We do not require a covered entity to enter into a business associate contract with a person or organization that acts merely as a conduit for protected health information (e.g., the US Postal Service, certain private couriers and their electronic equivalents). A conduit transports information but does not access it other than on a random or infrequent basis as may be necessary for the performance of the transportation service, or as required by law. Since no disclosure is intended by the covered entity and the probability of exposure of any particular protected health information to a conduit is very small, we do not consider a conduit to be a business associate of the covered entity.
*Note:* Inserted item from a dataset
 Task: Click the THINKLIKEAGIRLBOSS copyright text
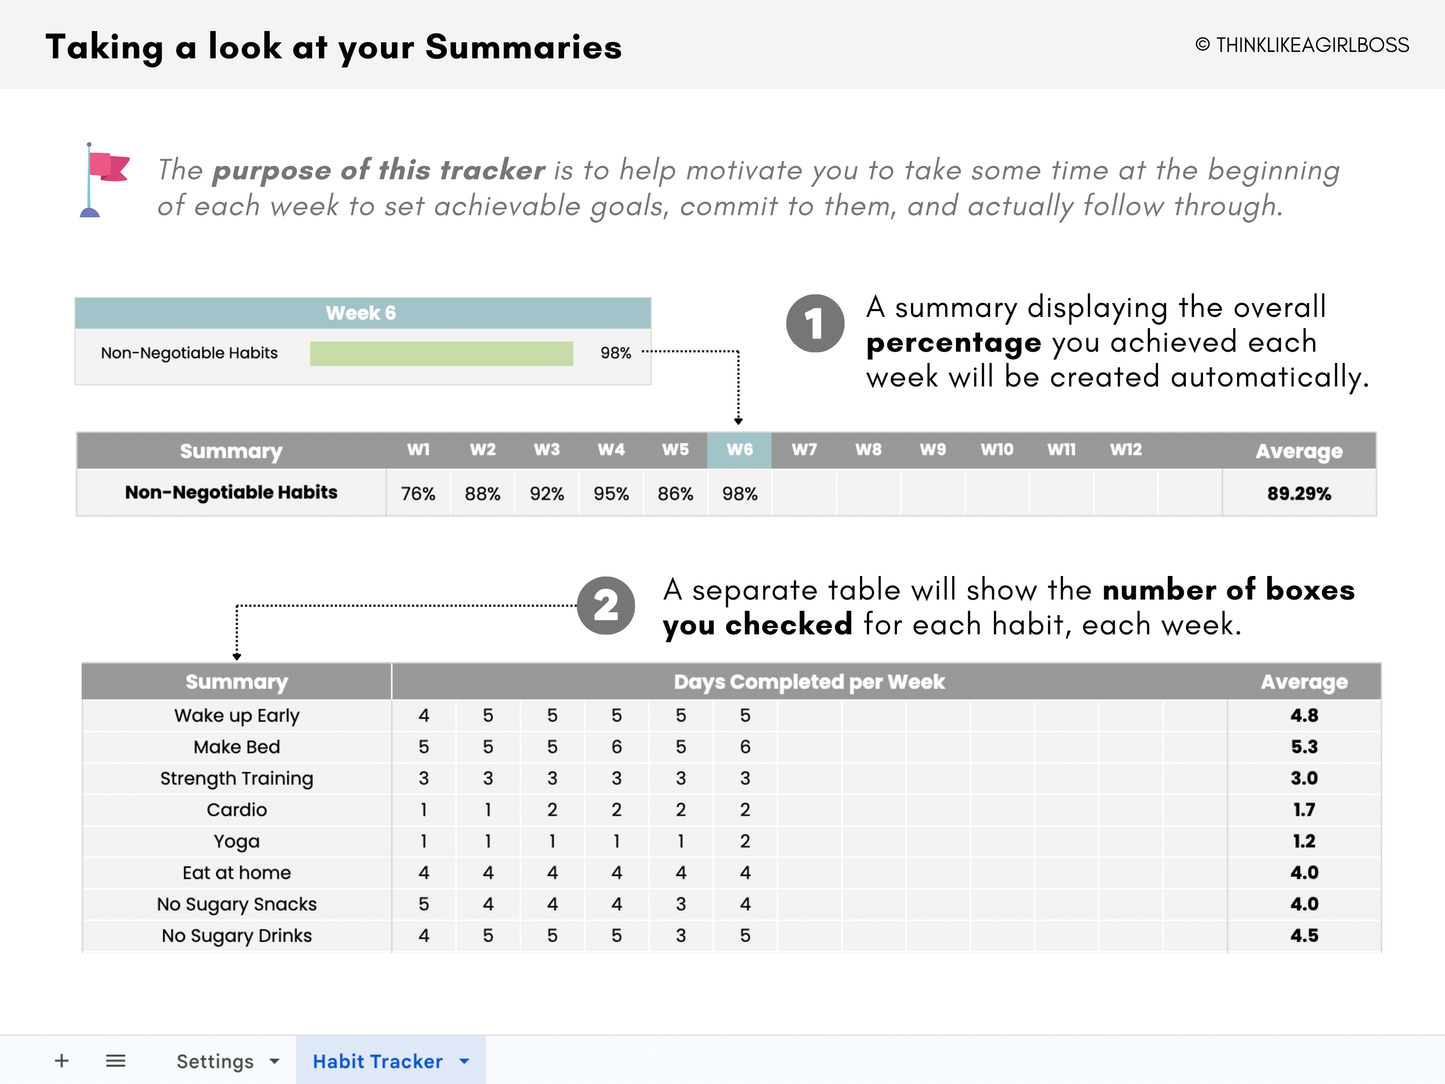tap(1302, 45)
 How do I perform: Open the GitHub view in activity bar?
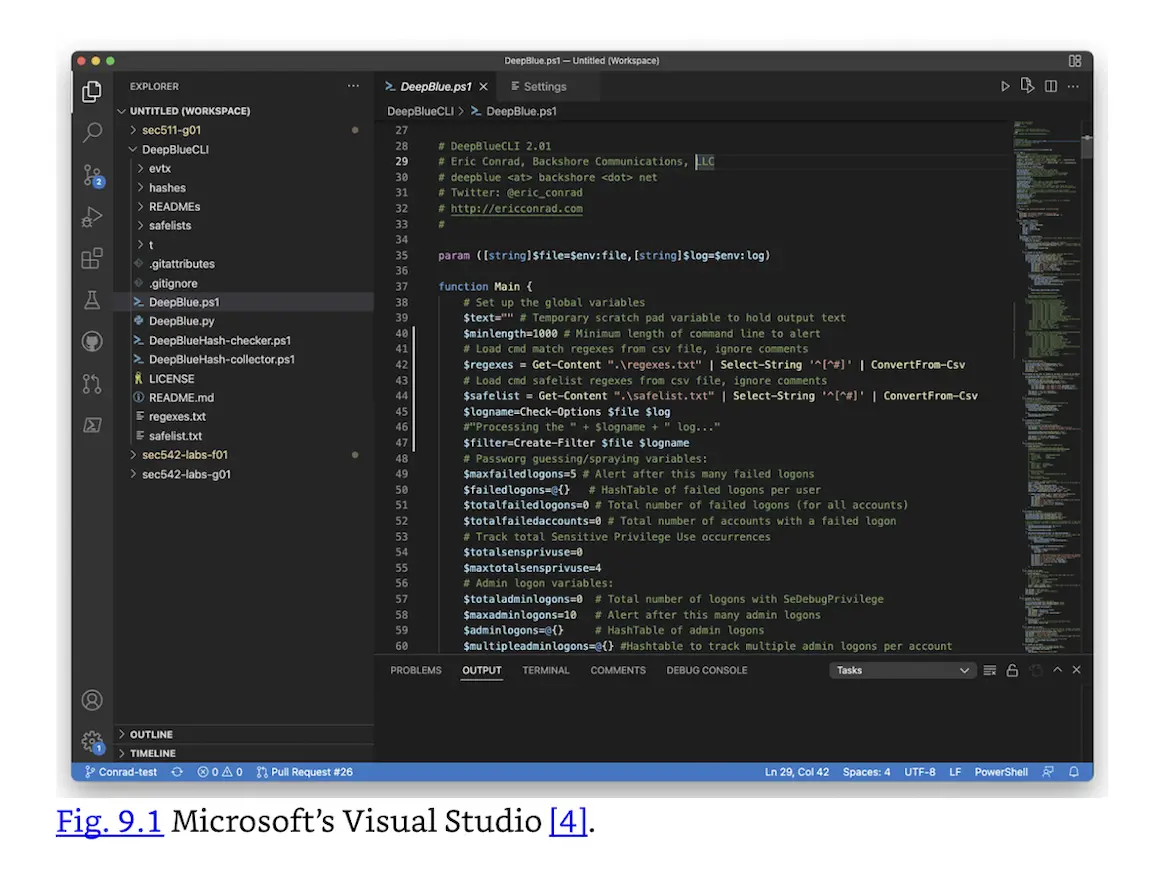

We do not consider a financial institution to be acting on behalf of a covered entity, and therefore no business associate contract is required, when it processes consumer-conducted financial transactions by debit, credit or other payment card, clears checks, initiates or processes electronic funds transfers, or conducts any other activity that directly facilitates or effects the transfer of funds for compensation for health care. A typical consumer-conducted payment transaction is when a consumer pays for health care or health insurance premiums using a check or credit card. In these cases the identity of the consumer is always included and some health information (e.g., diagnosis or procedure) may be implied through the name of the health care provider or health plan being paid. Covered entities that initiate such payment activities must meet the minimum necessary disclosure requirements described in the preamble to § 164.514.